Gestalttherapie

Die Gestalttherapie ist eine Form der Gesprächstherapie. In der therapeutischen Beziehung können die Klienten die eigenen Kräfte erspüren, Handlungsmöglichkeiten ausprobieren und Blockierungen erkennen. Ziel der Gestalttherapie ist es, den Menschen zu ermöglichen, ihr Leben selbstverantwortlich und lebendig zu gestalten.

Was bedeutet in diesem Zusammenhang der Begriff „Gestalt"?

Alles was wir wahrnehmen, versuchen wir zu sortieren und zu sinnvollen „Gestalten" zu ergänzen, um es verstehen können. Diese Verhaltensweise kennen wir zum Beispiel aus dem Phänomen der optischen Täuschungen, wenn das Gehirn Unsichtbares ergänzt, um ein Bild zu erkennen. Auch Situationen oder Themen, die uns gerade beschäftigen, sind in diesem Sinne „Gestalten". Eine unabgeschlossene Situation oder eine unerledigte Angelegenheit sind unvollständige Gestalten, die uns stören und viel Energie kosten. Die Gestalttherapie begleitet Menschen dabei, offene Gestalten zu schließen.

Wer hat die Gestalttherapie entwickelt und wo liegen ihre Wurzeln?

Die Gestalttherapie wurde in den 1950er Jahren von Fritz Perls, Laura Perls und Paul Goodman entwickelt und ist seit den 1970er Jahren in Europa etabliert. Ihre Wurzeln stammen aus verschiedenen Strömungen, z.B. der Psychoanalyse, der Gestaltpsychologie, dem Buddhismus, dem Existenzialismus und der Theorie des Dialogs von Martin Buber. Die Gestalttherapie gehört zu den tiefenpsychologischen Verfahren und ist der humanistischen Psychologie zuzuordnen. Das bedeutet: Der Mensch steht im Mittelpunkt.

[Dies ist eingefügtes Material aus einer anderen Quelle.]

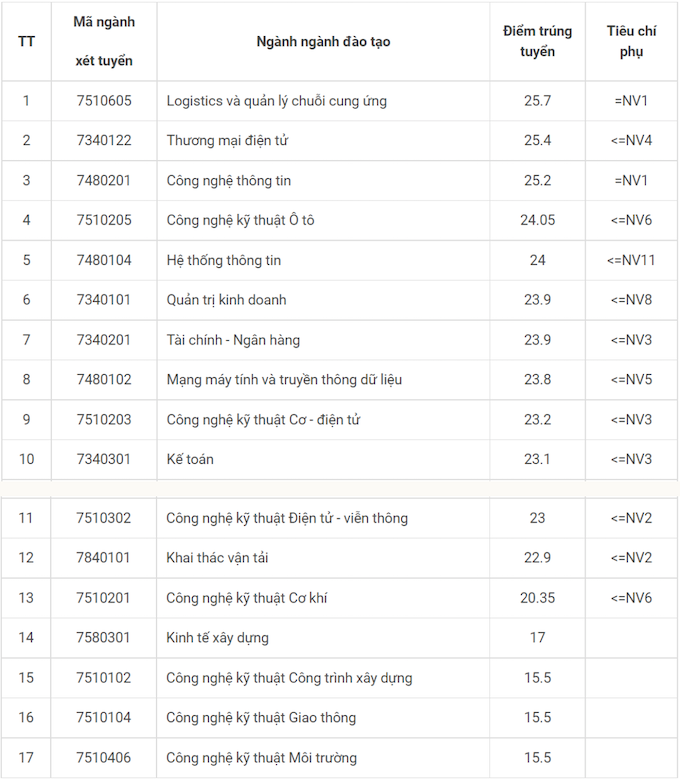Select 'Logistics và quản lý chuỗi cung ứng'
The width and height of the screenshot is (680, 780).
click(x=276, y=101)
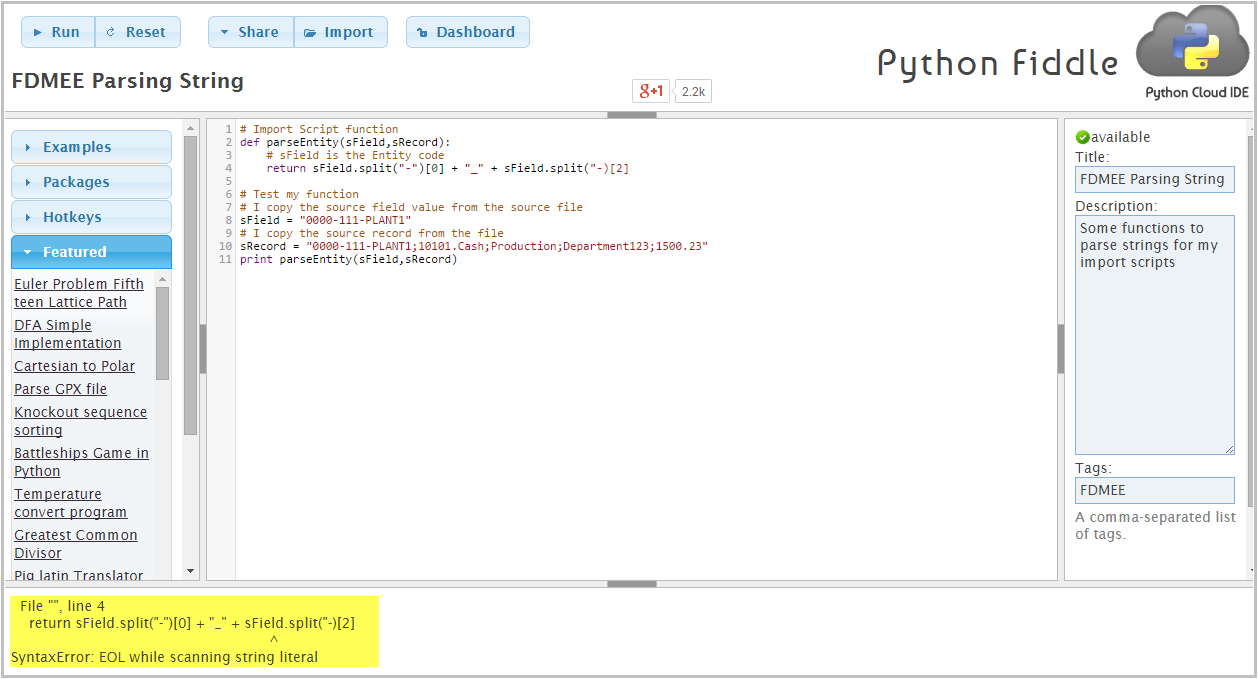Click the Import folder button

pyautogui.click(x=340, y=32)
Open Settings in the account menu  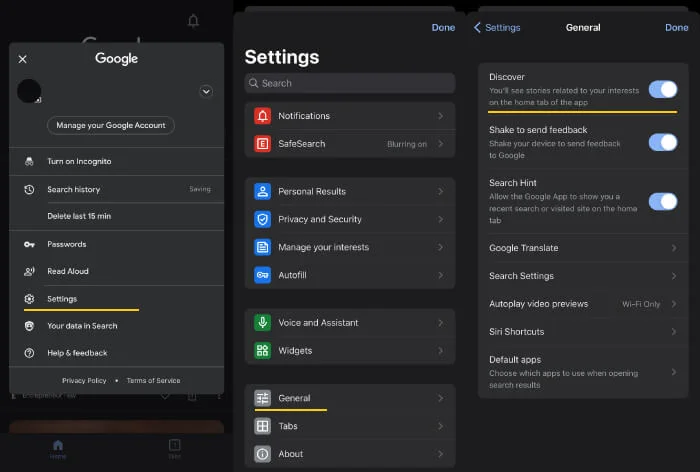[62, 299]
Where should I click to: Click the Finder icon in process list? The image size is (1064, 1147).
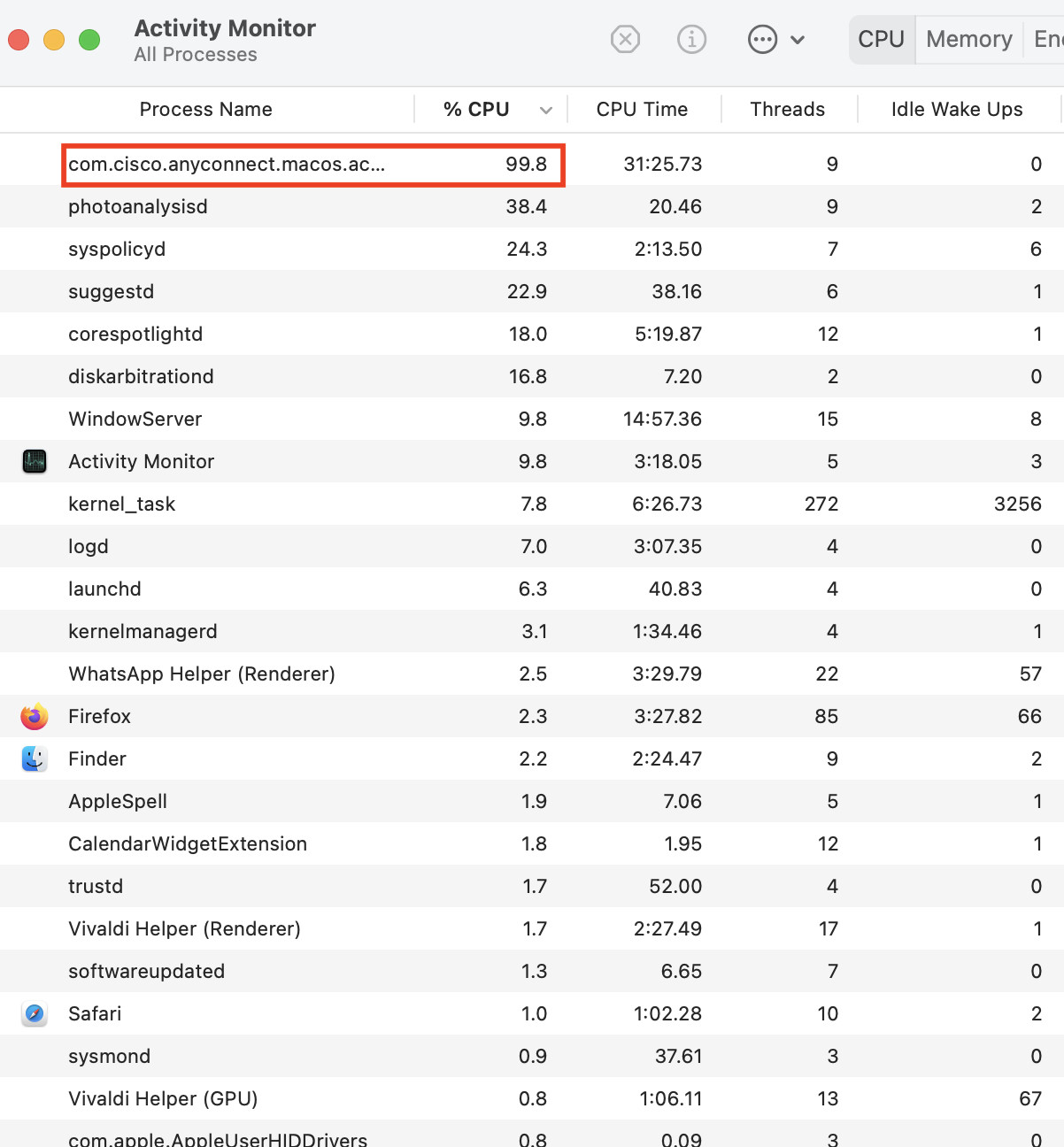(x=35, y=758)

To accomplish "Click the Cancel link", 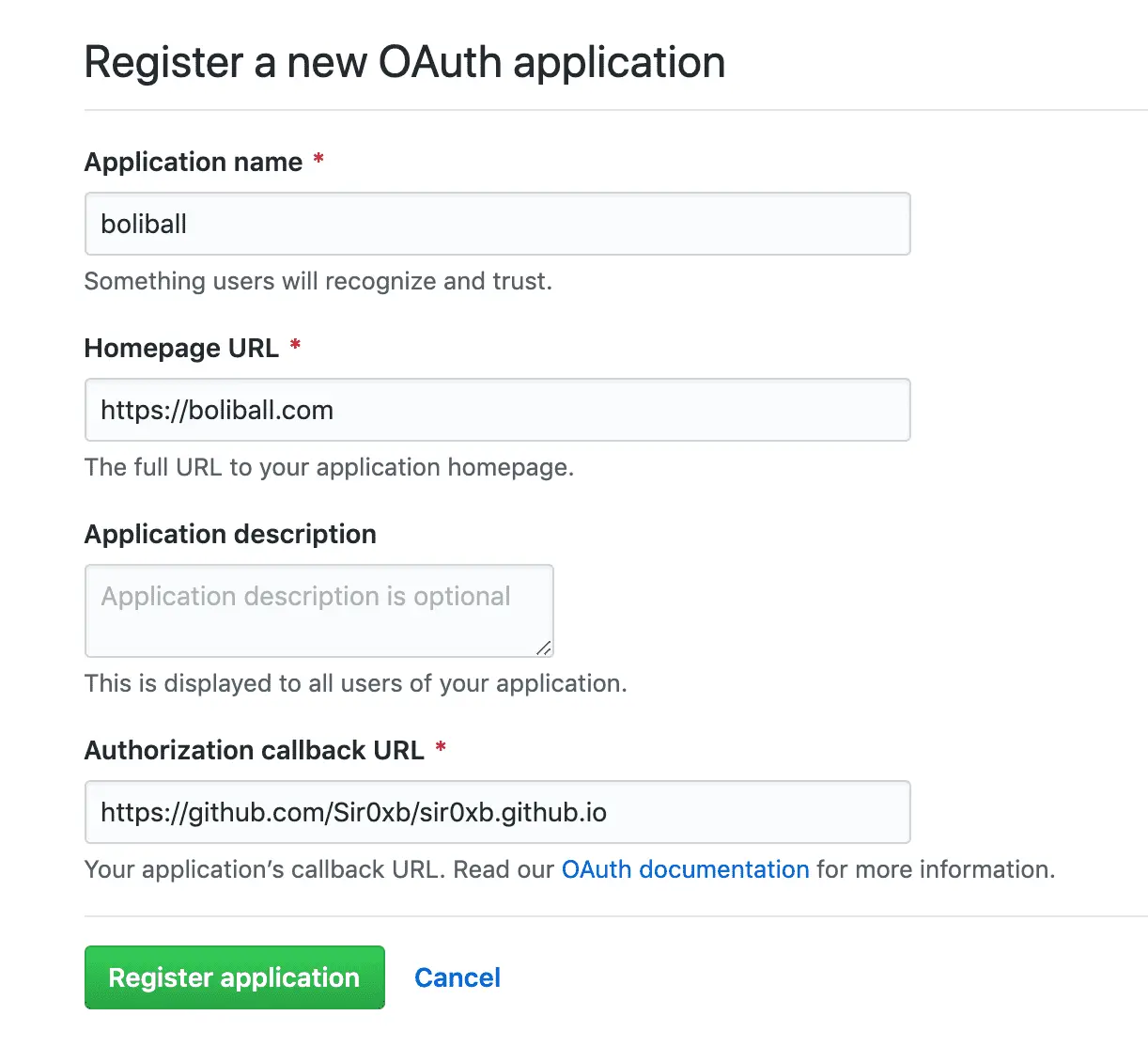I will click(458, 977).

Wichtige Elemente der Gestalttherapie:

1. Persönliches Wachstum
Die Gestalttherapie geht von einem ganzheitlichen Ansatz aus. Sie begreift den Menschen als eine Einheit körperlicher, geistiger und seelischer Prozesse. Sie geht davon aus, dass jeder Mensch das Potenzial zu persönlichem Wachstum hat und dazu, sich selbst als Handelnden zu erleben.

2. Das Hier und Jetzt
Wir fühlen und denken immer in der Gegenwart. Daher steht in der Gestalttherapie das Hier und Jetzt im Vordergrund. Im Hier und Jetzt treten die unvollendeten Gestalten in den Vordergrund, die gerade eine Wichtigkeit für uns haben. Erst in der unmittelbaren gegenwärtigen Erfahrung können Veränderungen stattfinden. Fragen und Probleme müssen aus der Vergangenheit in die Gegenwart geholt werden, um abgeschlossen werden zu können.

3. Kontakt und therapeutische Beziehung
Im Hier und Jetzt findet auch der Kontakt statt. Der Kontakt wird als ein Prozess von wahrnehmen, sich einlassen, sich auseinandersetzen und loslassen in Bezug auf sich selbst und andere gesehen.
Die Beziehung zwischen Therapeut/in und Klient/in steht daher bei der Gestalttherapie im Mittelpunkt. Die Therapeutin/der Therapeut versteht sich dabei als ein Gegenüber. Die Haltung ist geprägt von Wertschätzung und Respekt.
Die Gestalttherapie geht davon aus, dass sich in dieser Beziehung alle Stärken und Interaktionsmuster sowie Schwierigkeiten und Konflikte zeigen können, die Menschen mitbringen. Diejenigen, die als einschränkend erlebt werden, können so bearbeitet bzw. verändert werden. Andere, die bereichernd sind, können hervorgehoben und wertgeschätzt werden.